Welche Entwicklungen erwarten Sie?

Zunächst wird die digitale Transformation im Energiesystem von morgen keinen Stein auf dem anderen belassen. Vieles ändert sich heute bereits radikal und wir befinden uns erst am Beginn dieser Entwicklung. Wer will infrage stellen, dass in der Energiewirtschaft perspektivisch digitalisiert und automatisiert wird, was sich sinnvoll digitalisieren lässt? Auch wird in Zukunft mehr und mehr der Zugang zum Endkunden und besonders zu dessen Daten über den Erfolg eines Geschäftsmodells entscheiden. Immerhin gelten Daten als Treibstoff der Digitalisierung schlechthin.

Sie unterscheiden bei Utility 4.0 auch zwischen System-, Branchen- und Unternehmenstransformation. Was verstehen Sie darunter?

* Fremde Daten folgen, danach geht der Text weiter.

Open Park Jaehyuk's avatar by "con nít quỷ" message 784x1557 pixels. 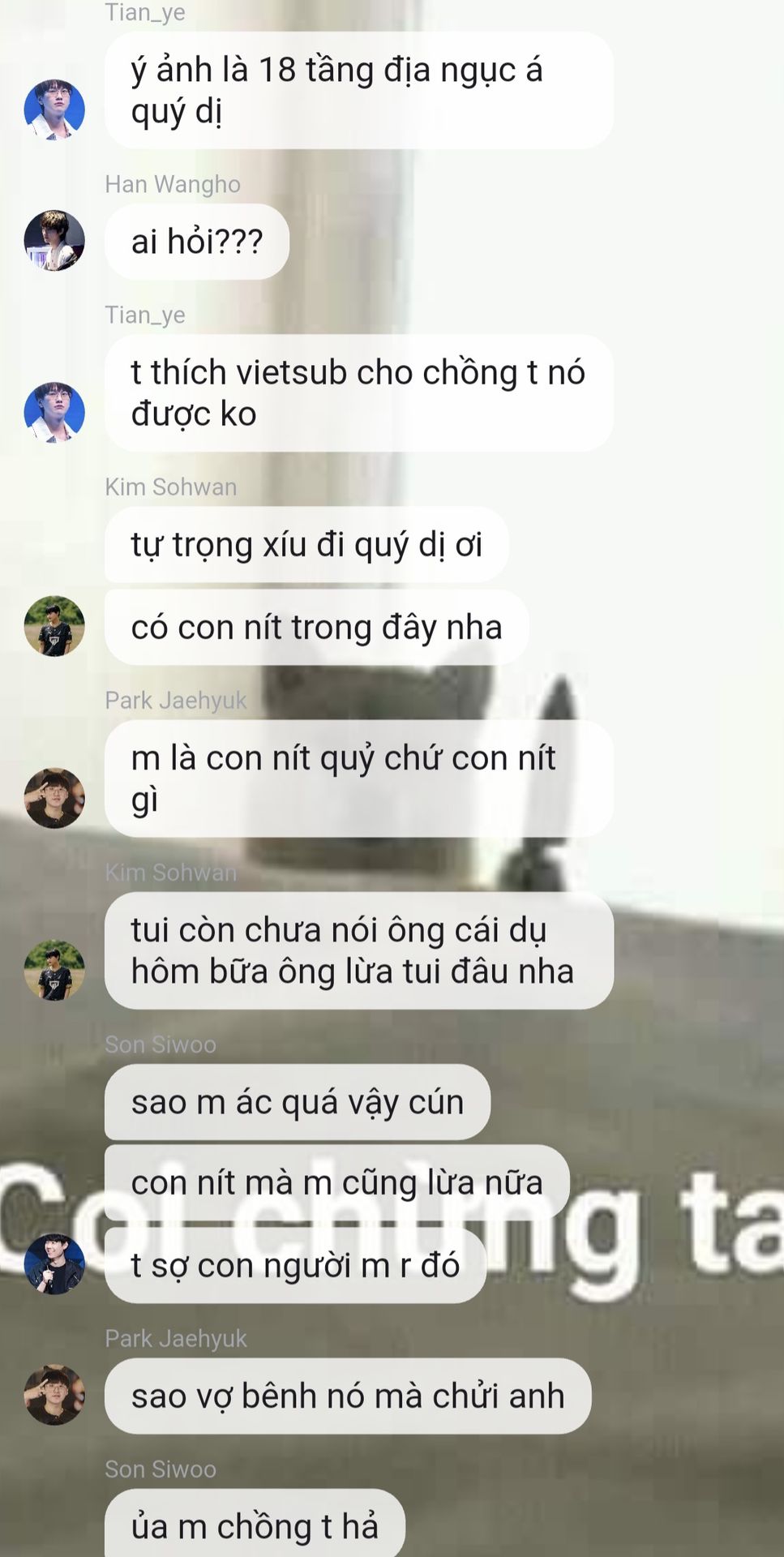pos(54,798)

Verstärkt durch das Auftreten sowohl agiler Start-ups als auch ursprünglich branchenfremder Akteure mit hoher Technologieaffinität kann die digitale Transformation des Energiesektors disruptive Züge annehmen und damit die Existenz klassischer Energieversorgungsunternehmen gefährden. Bei dieser Umgestaltung handelt es sich um einen mehrschichtigen Prozess, bei dem die Energiewirtschaft eine System-, Branchen- und Unternehmenstransformation gleichzeitig erlebt. Während bei der Systemtransformation die auf konventionellen Energieträgern basierende Erzeugung elektrischer Energie sukzessive durch erneuerbare Primärenergiequellen ersetzt wird, beschreibt die Branchentransformation allgemein den Wandel vom monopolistischen Energieunternehmen zu kundenorientierten, digitalen Dienstleistungsunternehmen. Alle Aktivitäten im Rahmen des Übergangs eines konkreten Versorgungsunternehmens vom klassischen EVU zum Utility 4.0 wird schließlich der Unternehmenstransformation zugerechnet.

Auf welche Herausforderungen müssen sich Versorger im Zusammenhang mit digitalen Geschäftsmodellen einstellen?

Hier sehe ich grundsätzlich die Herausforderung, dass EVU zunächst die Mechanismen der digitalen Welt wirklich verstehen müssen und systematisch eigene digitale Lösungskompetenz – nicht zuletzt auch in der Belegschaft – aufbauen sollten. Nur so ist eine nachhaltige Entwicklung adäquater digitaler Geschäftsmodelle möglich. Sollte dies nicht gelingen, werden Stadtwerke und Co. über kurz oder lang in ihrem Kerngeschäft von agilen Anbietern überholt und perspektivisch verdrängt werden. In diesem Szenario werden EVU schließlich zu einfachen Energielieferanten "verkümmern". Eine wenig erfreuliche Zukunftsperspektive.